The last few years have seen substantial changes in the way genetic association studies are conducted. The availability of large sample collections has led to increased power in both discovery and replication studies. In addition, the development of affordable, high-accuracy, high-throughput genotyping technologies has made large-scale examination of genetic variants (and particularly single nucleotide polymorphisms (SNPs)) possible. International efforts like the Human Genome Sequencing Project and the HapMap (4) have contributed to a much improved understanding of patterns of sequence variation. Genetic association studies have subsequently taken advantage of knowledge about correlation patterns, or linkage disequilibrium (LD), between variants, thereby achieving more streamlined and efficient study designs. These advances have made it possible to undertake genome-wide surveys of common variant association (genome wide association scans or GWAs). Such studies have been facilitated by improved guidelines and tools for study design, analysis and interpretation. The growing number of robustly replicating T2D susceptibility loci is a testament to these recent advances.

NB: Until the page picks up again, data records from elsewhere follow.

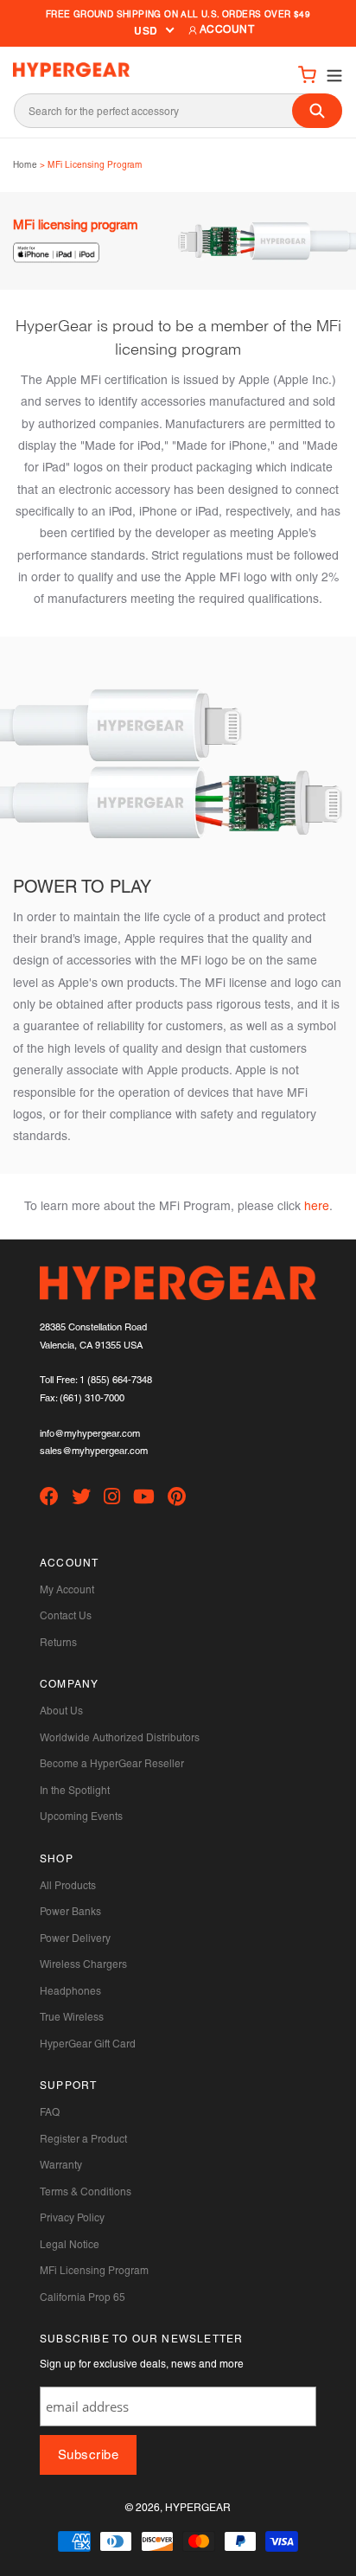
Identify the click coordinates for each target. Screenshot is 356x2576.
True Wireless (72, 2017)
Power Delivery (75, 1938)
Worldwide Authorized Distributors (120, 1738)
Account (226, 29)
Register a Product (83, 2139)
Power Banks (70, 1912)
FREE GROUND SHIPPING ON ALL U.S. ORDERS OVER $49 (178, 14)
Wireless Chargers (83, 1964)
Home (25, 165)
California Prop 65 (82, 2297)
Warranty (61, 2165)
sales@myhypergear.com (94, 1451)
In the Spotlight (75, 1791)
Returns (58, 1643)
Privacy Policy (72, 2218)
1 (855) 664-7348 (115, 1380)
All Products (68, 1886)
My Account (67, 1590)
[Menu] (329, 74)
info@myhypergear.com (90, 1433)
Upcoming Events (81, 1816)
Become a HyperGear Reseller (112, 1764)
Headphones (70, 1991)
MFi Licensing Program (94, 2271)
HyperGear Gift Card (88, 2044)
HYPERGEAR (198, 2508)
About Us (61, 1711)
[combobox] (178, 110)
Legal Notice (69, 2245)
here (316, 1206)
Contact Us (66, 1616)
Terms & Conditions (85, 2192)
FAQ (50, 2112)
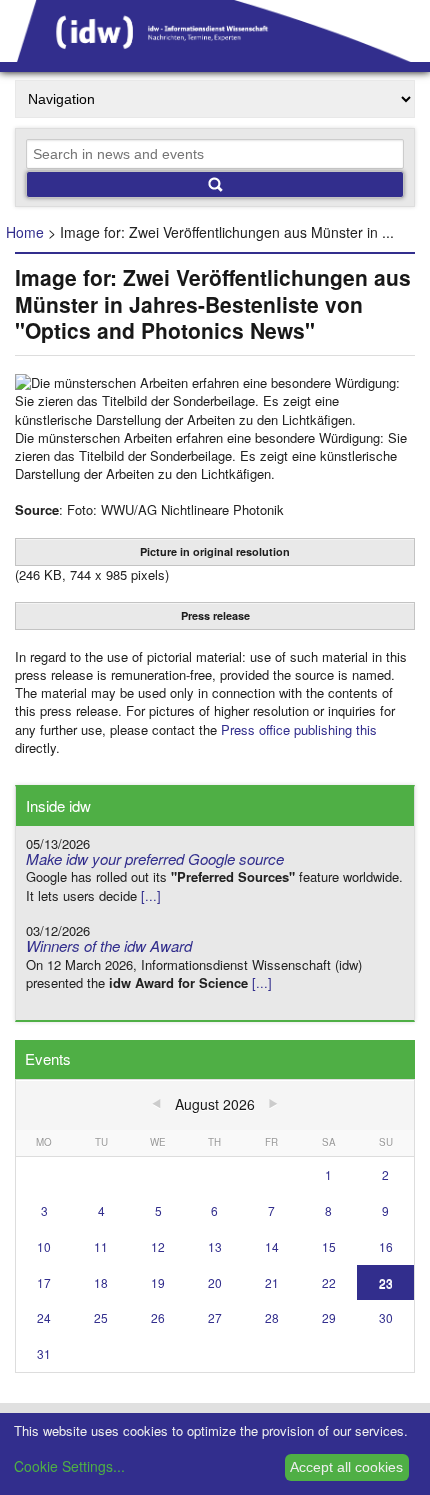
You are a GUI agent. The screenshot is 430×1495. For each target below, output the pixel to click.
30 (386, 1317)
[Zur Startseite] (215, 55)
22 (329, 1282)
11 (101, 1246)
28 (272, 1317)
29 (329, 1317)
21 (272, 1282)
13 (215, 1246)
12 (158, 1246)
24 (44, 1317)
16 (386, 1246)
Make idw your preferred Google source (155, 858)
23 (386, 1282)
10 (44, 1246)
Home (25, 232)
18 (101, 1282)
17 (44, 1282)
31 (44, 1353)
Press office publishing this (299, 729)
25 (101, 1317)
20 (215, 1282)
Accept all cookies (346, 1467)
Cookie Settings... (69, 1466)
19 (158, 1282)
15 (329, 1246)
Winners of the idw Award (109, 945)
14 (272, 1246)
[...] (151, 895)
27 (215, 1317)
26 (158, 1317)
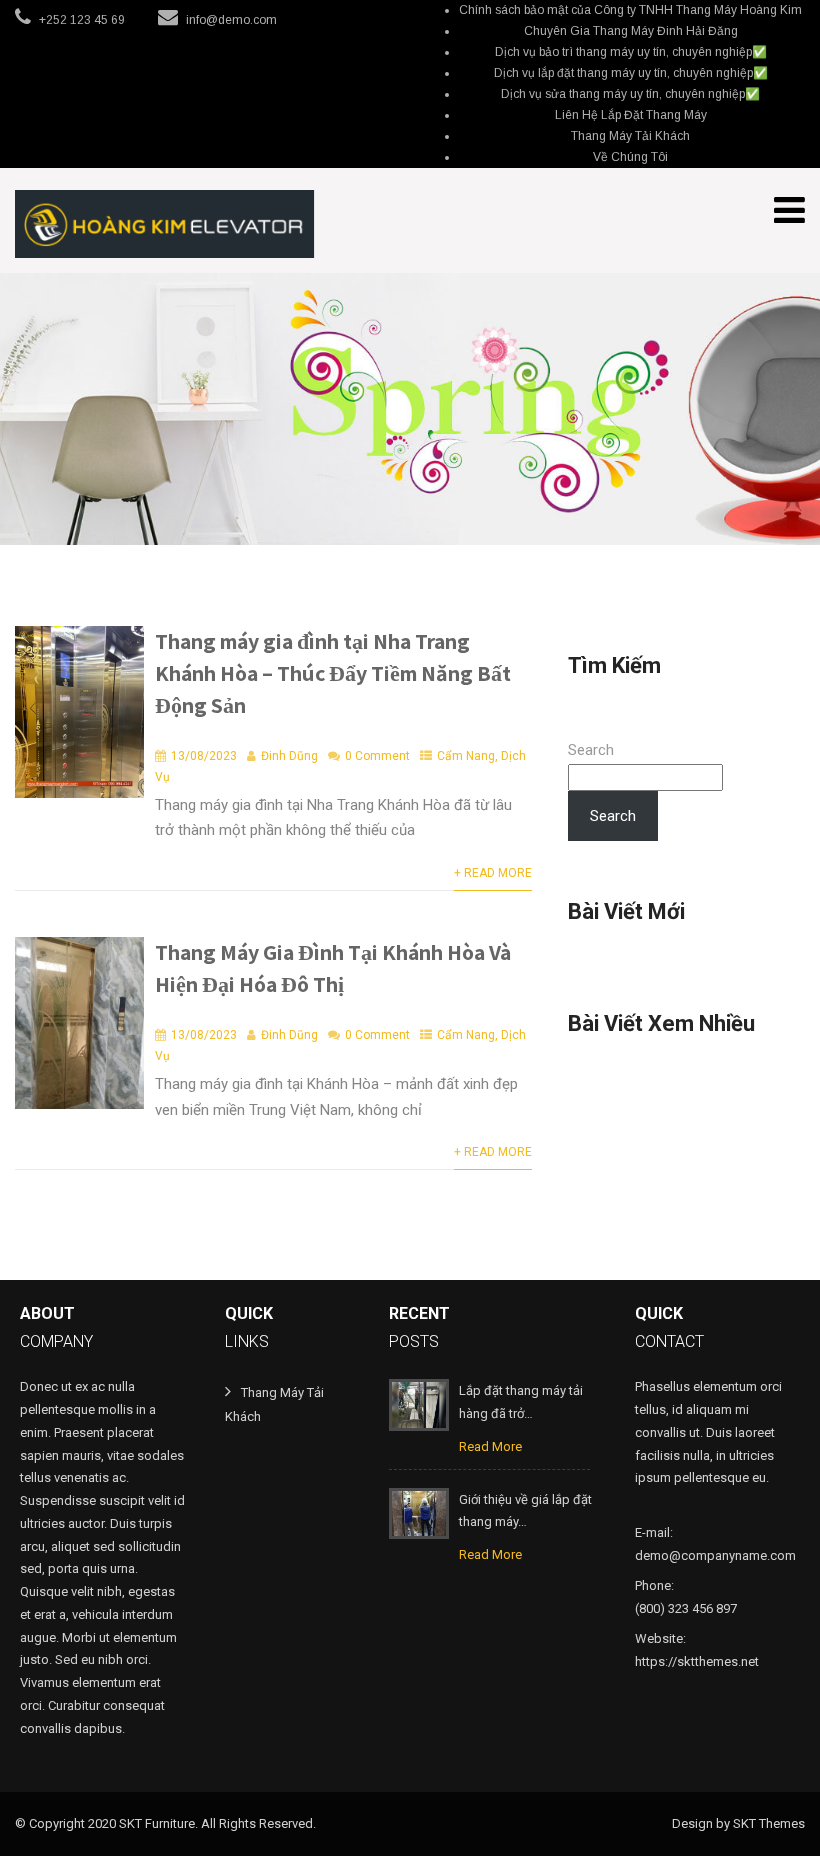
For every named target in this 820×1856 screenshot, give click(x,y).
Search (591, 750)
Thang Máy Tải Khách (630, 136)
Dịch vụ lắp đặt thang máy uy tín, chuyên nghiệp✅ (631, 73)
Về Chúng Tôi (630, 157)
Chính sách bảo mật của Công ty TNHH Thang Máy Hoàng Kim (630, 10)
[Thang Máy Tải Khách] (165, 224)
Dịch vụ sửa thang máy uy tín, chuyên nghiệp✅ (630, 94)
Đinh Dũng (289, 756)
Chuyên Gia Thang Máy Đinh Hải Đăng (631, 31)
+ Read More (493, 873)
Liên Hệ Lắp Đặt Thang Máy (631, 115)
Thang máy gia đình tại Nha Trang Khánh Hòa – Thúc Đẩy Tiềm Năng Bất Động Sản (333, 673)
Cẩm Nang (466, 756)
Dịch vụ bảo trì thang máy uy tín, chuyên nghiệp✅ (631, 52)
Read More (490, 1446)
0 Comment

For the purposes of this review, we define T2D-susceptibility loci as signals reaching genome-wide significance levels for T2D, regardless of their primary association. By consensus, genome-wide significance is usually taken as a p value of <5×10-8, which equates to the standard p<0.05 criterion adjusted for ~1M tests (roughly the potential number of independent common variant signals in non-African individuals, after allowing for linkage disequilibrium). Even so, deciding what does and does not constitute a T2D-susceptibility locus is not entirely straightforward. T2D predisposition is causally related to several other phenotypes, most notably body mass index (BMI) and other measures of adiposity, raising a debate as to whether a gene like FTO (which has a primary effect on BMI and obesity risk (5)) should really be counted as a T2D locus. Some would argue not, since the BMI effect is clearly primary: but others would argue that the effect of FTO variants on T2D-risk remains the same whether or not the mechanism responsible is known. Based on the definition cited earlier, there are currently 19 established T2D loci (Table 1) – a number poised to increase substantially.
Only four of these 19 T2D-associated variants have been identified through candidate gene studies (Table 1). This represents a rather meagre return given the enormous number of candidate gene studies carried out. The non-synonymous P12A and E23K variants, in PPARG and KCNJ11 respectively, were the first robustly replicating signals to emerge (6,7). The two genes, encoding peroxisome proliferator-activated receptor gamma (PPARG) and Kir6.2 (KCNJ11) were selected for study as their products represent drug targets used in the treatment of diabetes. The more recent findings of WFS1 and HNF1B (previously known as TCF2) SNP associations with T2D arose from in-depth studies of genes in candidate biological pathways (8-10).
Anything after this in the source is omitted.